**** Exercise inputs
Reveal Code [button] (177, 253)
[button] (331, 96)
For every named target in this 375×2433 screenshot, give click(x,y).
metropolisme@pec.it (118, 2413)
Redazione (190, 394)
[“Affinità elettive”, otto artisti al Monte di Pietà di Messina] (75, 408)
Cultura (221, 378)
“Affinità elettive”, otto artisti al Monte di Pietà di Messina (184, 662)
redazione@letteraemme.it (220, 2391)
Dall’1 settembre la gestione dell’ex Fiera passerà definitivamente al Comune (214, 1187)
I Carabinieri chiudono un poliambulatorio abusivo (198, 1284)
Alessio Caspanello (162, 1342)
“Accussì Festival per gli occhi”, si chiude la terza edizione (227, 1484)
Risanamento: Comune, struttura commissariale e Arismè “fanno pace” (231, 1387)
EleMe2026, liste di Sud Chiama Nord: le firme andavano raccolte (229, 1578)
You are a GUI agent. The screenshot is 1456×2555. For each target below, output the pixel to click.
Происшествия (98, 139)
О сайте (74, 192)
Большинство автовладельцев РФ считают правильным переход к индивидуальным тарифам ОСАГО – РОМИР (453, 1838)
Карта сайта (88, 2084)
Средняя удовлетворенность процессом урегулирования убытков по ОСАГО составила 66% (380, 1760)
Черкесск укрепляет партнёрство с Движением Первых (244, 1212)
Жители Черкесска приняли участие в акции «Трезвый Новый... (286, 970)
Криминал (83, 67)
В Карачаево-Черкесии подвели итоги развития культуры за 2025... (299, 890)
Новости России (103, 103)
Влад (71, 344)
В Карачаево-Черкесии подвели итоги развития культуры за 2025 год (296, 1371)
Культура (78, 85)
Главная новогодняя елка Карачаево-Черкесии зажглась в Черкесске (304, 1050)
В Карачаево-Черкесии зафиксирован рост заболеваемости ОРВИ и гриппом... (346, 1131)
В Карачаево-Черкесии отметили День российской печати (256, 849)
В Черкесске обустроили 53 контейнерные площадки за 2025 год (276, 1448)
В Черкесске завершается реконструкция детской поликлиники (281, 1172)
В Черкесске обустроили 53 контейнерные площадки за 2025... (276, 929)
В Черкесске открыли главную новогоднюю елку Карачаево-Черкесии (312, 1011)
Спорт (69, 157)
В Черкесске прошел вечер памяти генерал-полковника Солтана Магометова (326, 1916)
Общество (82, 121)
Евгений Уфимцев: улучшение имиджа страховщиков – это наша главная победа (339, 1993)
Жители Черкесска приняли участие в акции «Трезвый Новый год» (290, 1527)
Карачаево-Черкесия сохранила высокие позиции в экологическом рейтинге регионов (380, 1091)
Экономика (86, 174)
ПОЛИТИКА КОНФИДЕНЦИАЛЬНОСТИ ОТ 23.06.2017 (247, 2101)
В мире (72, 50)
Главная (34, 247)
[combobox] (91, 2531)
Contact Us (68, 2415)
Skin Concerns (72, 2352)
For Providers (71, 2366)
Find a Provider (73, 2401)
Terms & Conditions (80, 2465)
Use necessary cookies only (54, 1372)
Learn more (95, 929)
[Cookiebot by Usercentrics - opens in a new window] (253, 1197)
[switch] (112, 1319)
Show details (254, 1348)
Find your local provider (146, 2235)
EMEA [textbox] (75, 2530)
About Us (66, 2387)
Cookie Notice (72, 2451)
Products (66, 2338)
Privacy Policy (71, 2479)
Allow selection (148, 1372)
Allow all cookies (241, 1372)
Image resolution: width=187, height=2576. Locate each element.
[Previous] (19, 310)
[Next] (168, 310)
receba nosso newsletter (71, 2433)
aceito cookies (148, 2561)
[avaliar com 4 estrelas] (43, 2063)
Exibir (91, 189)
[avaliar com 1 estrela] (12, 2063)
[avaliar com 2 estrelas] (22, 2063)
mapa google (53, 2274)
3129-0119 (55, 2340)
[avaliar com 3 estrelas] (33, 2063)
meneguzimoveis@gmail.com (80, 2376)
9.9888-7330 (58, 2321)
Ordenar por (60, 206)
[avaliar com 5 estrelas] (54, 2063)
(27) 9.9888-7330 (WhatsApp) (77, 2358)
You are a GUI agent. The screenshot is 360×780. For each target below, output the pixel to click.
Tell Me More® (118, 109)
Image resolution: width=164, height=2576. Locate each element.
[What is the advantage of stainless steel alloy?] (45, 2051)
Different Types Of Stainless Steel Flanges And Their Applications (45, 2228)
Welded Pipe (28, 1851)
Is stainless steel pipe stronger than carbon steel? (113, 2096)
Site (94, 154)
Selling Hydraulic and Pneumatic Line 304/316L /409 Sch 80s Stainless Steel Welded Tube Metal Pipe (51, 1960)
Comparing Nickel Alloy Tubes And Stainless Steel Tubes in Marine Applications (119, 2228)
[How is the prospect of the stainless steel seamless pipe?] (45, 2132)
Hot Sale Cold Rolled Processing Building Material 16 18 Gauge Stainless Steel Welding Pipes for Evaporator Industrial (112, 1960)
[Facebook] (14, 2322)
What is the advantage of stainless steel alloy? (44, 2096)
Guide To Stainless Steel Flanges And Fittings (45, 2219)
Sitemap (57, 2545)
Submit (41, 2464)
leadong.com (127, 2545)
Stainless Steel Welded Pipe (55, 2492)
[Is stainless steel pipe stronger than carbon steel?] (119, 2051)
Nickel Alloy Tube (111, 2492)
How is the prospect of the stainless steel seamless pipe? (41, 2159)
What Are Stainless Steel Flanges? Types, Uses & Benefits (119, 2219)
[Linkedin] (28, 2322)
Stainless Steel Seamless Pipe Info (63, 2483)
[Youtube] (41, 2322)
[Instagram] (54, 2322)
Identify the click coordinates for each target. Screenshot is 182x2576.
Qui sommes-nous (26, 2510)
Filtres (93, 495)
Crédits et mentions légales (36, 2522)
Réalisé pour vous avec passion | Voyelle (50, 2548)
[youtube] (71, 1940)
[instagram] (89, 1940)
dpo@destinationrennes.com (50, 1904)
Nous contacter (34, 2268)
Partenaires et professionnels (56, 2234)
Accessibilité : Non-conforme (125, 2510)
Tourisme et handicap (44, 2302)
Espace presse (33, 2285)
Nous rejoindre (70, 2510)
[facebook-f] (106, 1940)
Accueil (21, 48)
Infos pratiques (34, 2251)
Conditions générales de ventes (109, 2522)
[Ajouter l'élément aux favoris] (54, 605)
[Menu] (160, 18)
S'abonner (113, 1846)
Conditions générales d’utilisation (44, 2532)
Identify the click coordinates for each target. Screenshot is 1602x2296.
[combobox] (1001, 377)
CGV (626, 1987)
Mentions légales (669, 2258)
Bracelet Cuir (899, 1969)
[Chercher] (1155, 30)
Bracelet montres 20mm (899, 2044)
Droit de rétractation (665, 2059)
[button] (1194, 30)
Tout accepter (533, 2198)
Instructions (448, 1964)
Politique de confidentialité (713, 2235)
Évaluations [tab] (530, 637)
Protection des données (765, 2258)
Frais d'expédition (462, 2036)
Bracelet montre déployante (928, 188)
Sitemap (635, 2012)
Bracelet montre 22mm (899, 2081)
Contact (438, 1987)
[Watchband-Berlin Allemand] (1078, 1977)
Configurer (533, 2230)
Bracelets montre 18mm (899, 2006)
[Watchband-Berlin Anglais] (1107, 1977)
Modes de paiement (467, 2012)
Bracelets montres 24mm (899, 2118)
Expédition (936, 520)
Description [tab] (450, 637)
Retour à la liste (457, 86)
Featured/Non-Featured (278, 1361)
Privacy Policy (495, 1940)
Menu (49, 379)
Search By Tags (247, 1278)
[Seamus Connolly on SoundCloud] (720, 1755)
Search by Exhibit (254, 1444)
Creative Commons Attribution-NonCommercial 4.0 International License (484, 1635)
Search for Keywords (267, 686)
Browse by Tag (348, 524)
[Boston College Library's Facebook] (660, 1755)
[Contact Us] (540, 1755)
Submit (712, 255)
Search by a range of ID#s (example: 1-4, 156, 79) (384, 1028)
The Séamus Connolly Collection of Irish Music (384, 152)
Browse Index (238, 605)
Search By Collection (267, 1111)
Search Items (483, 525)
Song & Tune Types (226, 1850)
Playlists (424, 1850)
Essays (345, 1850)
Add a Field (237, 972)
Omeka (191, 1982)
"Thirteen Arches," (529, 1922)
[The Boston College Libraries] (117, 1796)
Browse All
********
* Exercise details
The exact lines of the material above starting at the one that contains "[Ajouter l'élément aux favoris] (54, 605)" and ending at the one that contains "Browse by Tag (348, 524)" are what to retype; leave out everything else.

* Task response
[Ajouter l'élément aux favoris] (54, 605)
[Menu] (160, 18)
S'abonner (113, 1846)
Conditions générales d’utilisation (44, 2532)
Identify the click coordinates for each target. Screenshot is 1602x2296.
[combobox] (1001, 377)
CGV (626, 1987)
Mentions légales (669, 2258)
Bracelet Cuir (899, 1969)
[Chercher] (1155, 30)
Bracelet montres 20mm (899, 2044)
Droit de rétractation (665, 2059)
[button] (1194, 30)
Tout accepter (533, 2198)
Instructions (448, 1964)
Politique de confidentialité (713, 2235)
Évaluations [tab] (530, 637)
Protection des données (765, 2258)
Frais d'expédition (462, 2036)
Bracelet montre déployante (928, 188)
Sitemap (635, 2012)
Bracelet montre 22mm (899, 2081)
Contact (438, 1987)
[Watchband-Berlin Allemand] (1078, 1977)
Configurer (533, 2230)
Bracelets montre 18mm (899, 2006)
[Watchband-Berlin Anglais] (1107, 1977)
Modes de paiement (467, 2012)
Bracelets montres 24mm (899, 2118)
Expédition (936, 520)
Description [tab] (450, 637)
Retour à la liste (457, 86)
Featured/Non-Featured (278, 1361)
Privacy Policy (495, 1940)
Menu (49, 379)
Search By Tags (247, 1278)
[Seamus Connolly on SoundCloud] (720, 1755)
Search by Exhibit (254, 1444)
Creative Commons Attribution-NonCommercial 4.0 International License (484, 1635)
Search for Keywords (267, 686)
Browse by Tag (348, 524)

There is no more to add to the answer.